#### [Exercise directions]
Copy the rows word for word, from the first one down through the line that contains "[x=266, y=144]", and include that line.

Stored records
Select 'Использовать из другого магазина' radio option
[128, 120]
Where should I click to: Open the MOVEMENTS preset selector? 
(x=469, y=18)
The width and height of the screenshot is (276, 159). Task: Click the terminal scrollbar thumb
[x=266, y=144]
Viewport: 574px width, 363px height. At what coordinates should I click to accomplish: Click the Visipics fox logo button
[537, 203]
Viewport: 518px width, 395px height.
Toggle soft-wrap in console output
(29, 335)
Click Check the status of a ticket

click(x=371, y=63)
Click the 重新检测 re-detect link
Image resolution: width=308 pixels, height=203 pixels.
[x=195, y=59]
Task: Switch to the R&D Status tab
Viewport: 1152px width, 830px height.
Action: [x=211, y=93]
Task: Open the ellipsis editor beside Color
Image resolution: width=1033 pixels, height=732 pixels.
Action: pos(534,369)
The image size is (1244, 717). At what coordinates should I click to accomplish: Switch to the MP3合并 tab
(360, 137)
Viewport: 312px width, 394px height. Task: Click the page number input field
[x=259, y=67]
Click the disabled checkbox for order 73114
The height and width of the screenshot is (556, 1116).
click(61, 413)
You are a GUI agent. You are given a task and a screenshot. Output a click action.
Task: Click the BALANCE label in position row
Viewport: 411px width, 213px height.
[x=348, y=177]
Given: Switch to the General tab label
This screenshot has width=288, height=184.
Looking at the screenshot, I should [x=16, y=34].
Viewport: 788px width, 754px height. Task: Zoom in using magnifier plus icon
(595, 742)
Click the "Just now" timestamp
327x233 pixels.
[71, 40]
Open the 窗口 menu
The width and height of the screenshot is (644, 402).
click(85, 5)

#### [Exercise response]
Select 'Использовать из другого магазина' radio option
[128, 120]
Where should I click to: Open the MOVEMENTS preset selector? 
(x=469, y=18)
The width and height of the screenshot is (276, 159). Task: Click the terminal scrollbar thumb
[x=266, y=144]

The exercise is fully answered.